Saved entries:
=======

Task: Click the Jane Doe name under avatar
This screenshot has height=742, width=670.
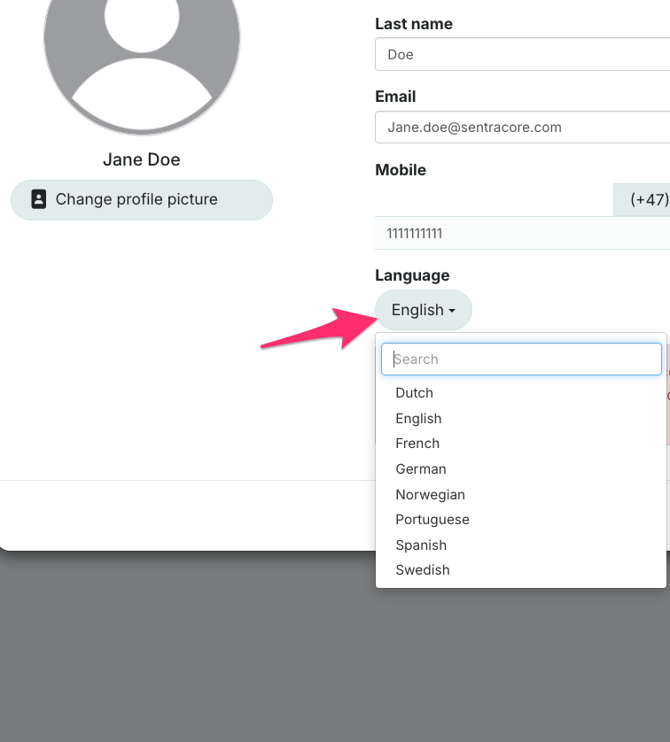Action: coord(141,160)
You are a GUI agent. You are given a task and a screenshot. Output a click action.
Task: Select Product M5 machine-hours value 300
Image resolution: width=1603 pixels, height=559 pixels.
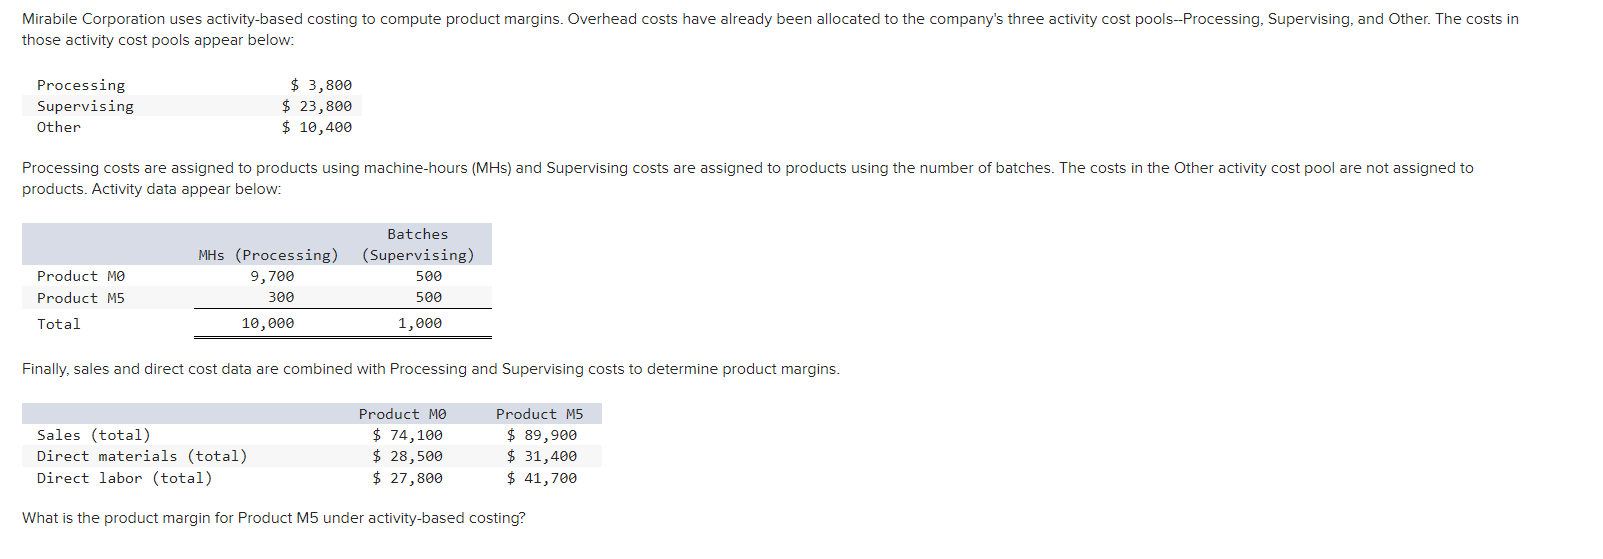281,297
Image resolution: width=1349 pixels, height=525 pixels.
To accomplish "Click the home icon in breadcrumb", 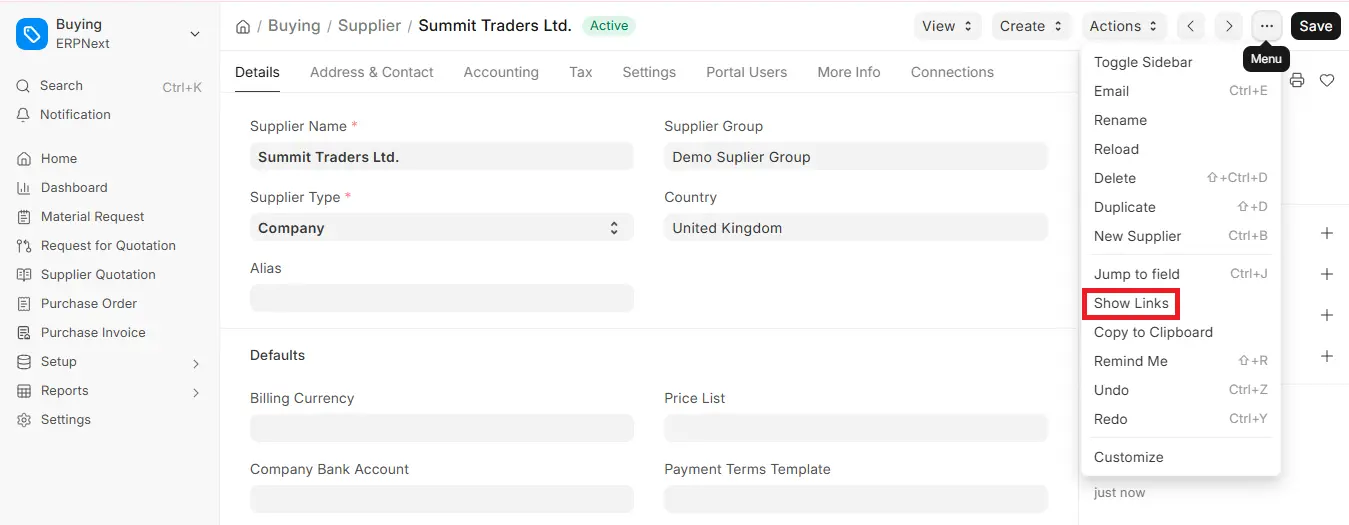I will [243, 27].
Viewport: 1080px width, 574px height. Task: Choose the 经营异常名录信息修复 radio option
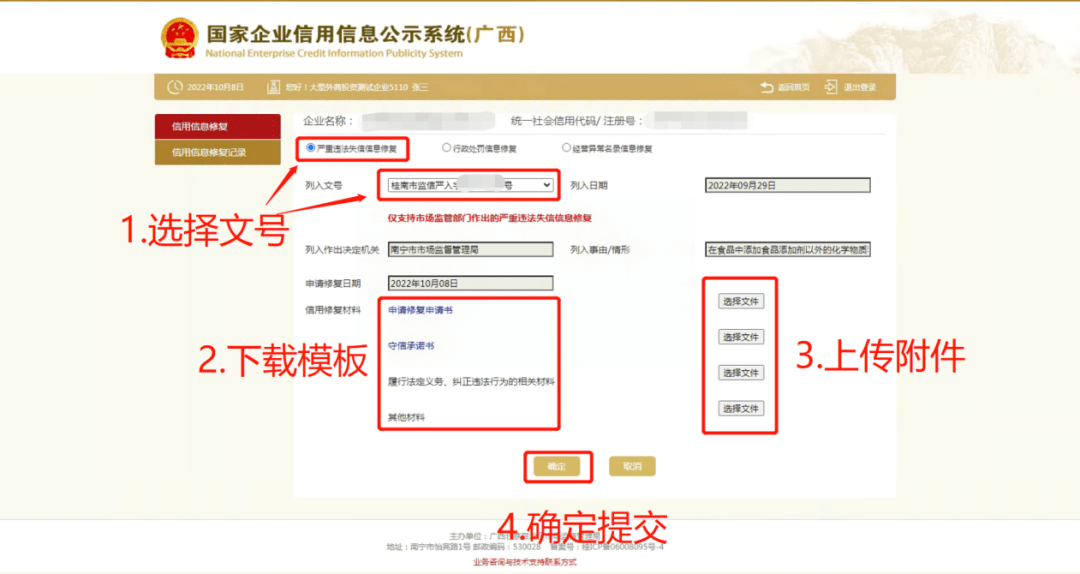(x=567, y=148)
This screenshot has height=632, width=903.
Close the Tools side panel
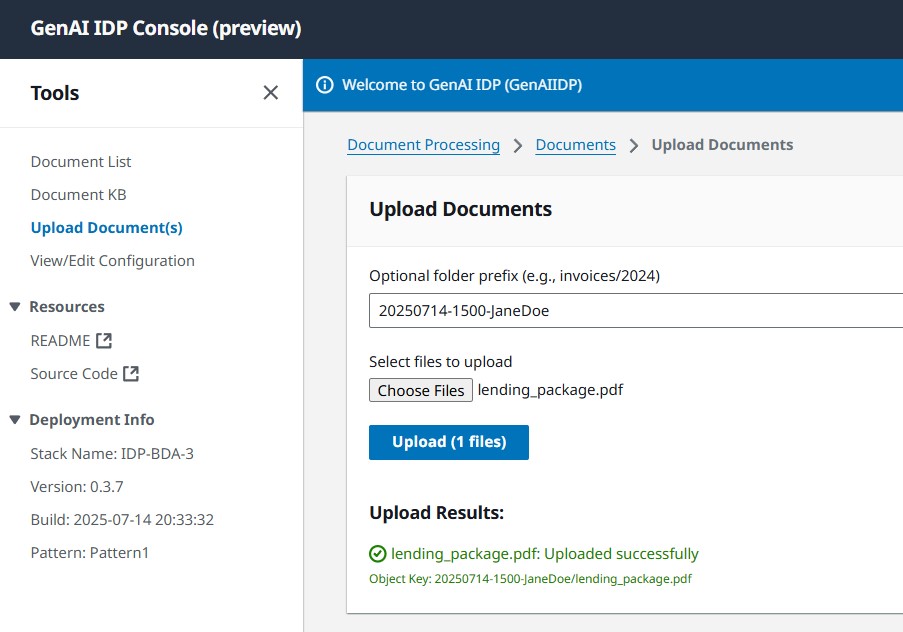pyautogui.click(x=270, y=92)
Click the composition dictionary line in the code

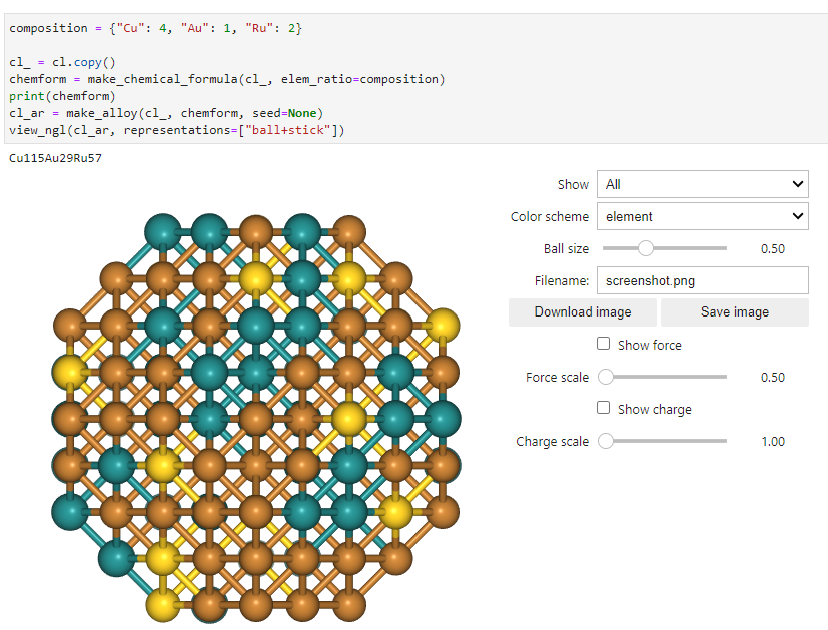(x=155, y=28)
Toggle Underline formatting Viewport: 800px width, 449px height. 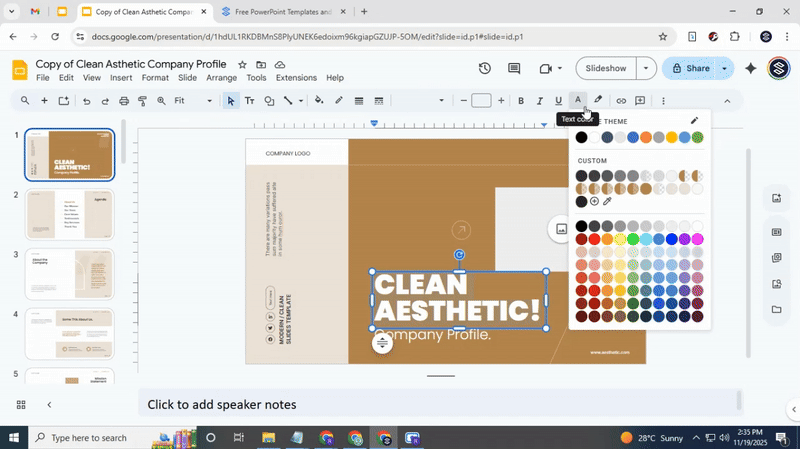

=======

### Work order
Your answer must be the lines from the line containing "This screenshot has height=632, width=903." through the final line of the data, written out exactly, both ends included and pictures left out.

### Finished exercise
This screenshot has height=632, width=903.
Close the Tools side panel
pyautogui.click(x=270, y=92)
Click the composition dictionary line in the code

(x=155, y=28)
Toggle Underline formatting Viewport: 800px width, 449px height. 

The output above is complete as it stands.